KEYWORDS: Mycobacterium tuberculosis, resistance, tedizolid
ABSTRACT
Tedizolid is a novel oxazolidinone with activities against Gram-positive microorganisms, including mycobacteria. We studied the in vitro activity of tedizolid against 120 Mycobacterium tuberculosis strains, including susceptible, first-line-resistant, and multidrug-resistant isolates.
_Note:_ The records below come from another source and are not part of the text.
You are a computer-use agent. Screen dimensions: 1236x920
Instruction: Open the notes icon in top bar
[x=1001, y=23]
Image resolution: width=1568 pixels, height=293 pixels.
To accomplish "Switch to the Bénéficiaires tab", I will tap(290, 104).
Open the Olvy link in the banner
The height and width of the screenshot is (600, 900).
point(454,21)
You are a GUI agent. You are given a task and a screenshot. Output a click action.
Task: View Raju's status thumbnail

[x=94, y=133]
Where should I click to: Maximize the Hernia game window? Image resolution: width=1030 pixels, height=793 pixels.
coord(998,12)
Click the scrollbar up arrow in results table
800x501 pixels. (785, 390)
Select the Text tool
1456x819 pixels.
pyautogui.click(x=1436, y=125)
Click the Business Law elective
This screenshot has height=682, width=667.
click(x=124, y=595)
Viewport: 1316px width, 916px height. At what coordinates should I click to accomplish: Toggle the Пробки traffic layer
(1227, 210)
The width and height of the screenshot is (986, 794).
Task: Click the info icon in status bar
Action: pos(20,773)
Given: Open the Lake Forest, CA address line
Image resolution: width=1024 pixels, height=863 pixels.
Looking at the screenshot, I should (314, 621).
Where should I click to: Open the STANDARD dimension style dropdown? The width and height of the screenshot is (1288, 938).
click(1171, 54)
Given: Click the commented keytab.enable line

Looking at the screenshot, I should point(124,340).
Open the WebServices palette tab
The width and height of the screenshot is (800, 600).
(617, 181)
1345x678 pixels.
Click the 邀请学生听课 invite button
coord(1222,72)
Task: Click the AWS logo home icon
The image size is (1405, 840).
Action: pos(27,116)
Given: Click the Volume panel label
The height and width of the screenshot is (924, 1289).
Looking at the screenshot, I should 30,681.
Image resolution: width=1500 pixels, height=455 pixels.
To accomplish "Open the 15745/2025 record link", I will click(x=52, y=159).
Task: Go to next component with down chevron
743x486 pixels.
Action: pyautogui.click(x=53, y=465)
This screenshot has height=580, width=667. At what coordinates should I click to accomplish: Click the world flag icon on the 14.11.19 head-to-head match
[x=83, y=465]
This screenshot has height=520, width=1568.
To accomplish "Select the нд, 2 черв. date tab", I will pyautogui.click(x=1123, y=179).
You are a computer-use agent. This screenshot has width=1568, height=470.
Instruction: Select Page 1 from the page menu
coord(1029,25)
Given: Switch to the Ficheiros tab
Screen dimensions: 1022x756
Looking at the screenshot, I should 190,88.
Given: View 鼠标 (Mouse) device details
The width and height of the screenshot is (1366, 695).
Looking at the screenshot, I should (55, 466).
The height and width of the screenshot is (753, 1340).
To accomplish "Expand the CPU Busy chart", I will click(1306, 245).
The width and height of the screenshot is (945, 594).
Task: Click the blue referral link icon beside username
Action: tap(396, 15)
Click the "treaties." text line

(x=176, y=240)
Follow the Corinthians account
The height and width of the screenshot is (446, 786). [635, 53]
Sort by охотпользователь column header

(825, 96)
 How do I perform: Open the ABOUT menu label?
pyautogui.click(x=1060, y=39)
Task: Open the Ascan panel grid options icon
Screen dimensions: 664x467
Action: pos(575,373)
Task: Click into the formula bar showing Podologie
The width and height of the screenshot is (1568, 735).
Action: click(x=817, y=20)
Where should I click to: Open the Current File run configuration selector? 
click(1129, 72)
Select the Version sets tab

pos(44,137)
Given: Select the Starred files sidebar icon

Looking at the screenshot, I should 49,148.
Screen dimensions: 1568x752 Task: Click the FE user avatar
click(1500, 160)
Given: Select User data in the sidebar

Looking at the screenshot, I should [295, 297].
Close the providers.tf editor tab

MIC was tested using the Bactec 960 MGIT system. MIC90 and MIC50 were 0.5 and 0.25 μg/ml, respectively, in susceptible and resistant strains. Tedizolid may be an alternative in the treatment of resistant M. tuberculosis.
INTRODUCTION
Tuberculosis (TB) is the ninth leading cause of death worldwide. In 2017, 6.4 million new cases of TB were reported. Drug-resistant TB is a continuing threat. An estimated 558,000 new cases were rifampin-resistant TB, of which 460,000 were multidrug-resistant TB (MDR-TB). The percentage of extremely resistant TB was 8.5%. Due to the emergence of MDR-TB, the evaluation of new compounds is necessary (1). Oxazolidinones are in development for possible use in TB therapy (2). Tedizolid phosphate is a novel oxazolidinone prodrug (TR-701) that is transformed in the serum into the active drug tedizolid TR-700 (formerly DA-7157), which has a broad range of activities against Gram-positive microorganisms, including mycobacteria. Initial experience with tedizolid has shown advantages in antimicrobial potency against key organisms, including those with reduced susceptibility to linezolid, lower incidence of adverse effects, and favorable pharmacokinetics (3). Its pharmacokinetic/pharmacodynamic properties allow for tedizolid to be administered orally once daily, making it potentially useful for indications requiring prolonged treatment. Although oxazolidinones are generally well tolerated, reversible myelosuppression, particularly thrombocytopenia, is well documented with linezolid, primarily in treatment courses of >14 days (4–7). Tedizolid has proved to be a viable alternative in these cases (8). Tedizolid inhibits protein by binding to the 23S rRNA of the 50S subunit, thereby preventing the formation of the 70S initiation complex (9). Tedizolid has shown activity against acid-fast bacilli. Some studies showed in vitro activities of tedizolid against species of nontuberculous mycobacteria (10–12). Reports of in vitro and in vivo (intracellular) activities against Mycobacterium tuberculosis, including MDR strains (4), and Nocardia brasiliensis have been published (13, 14). The aim of the present study was to determine the in vitro activity of tedizolid-susceptible and -resistant M. tuberculosis isolates.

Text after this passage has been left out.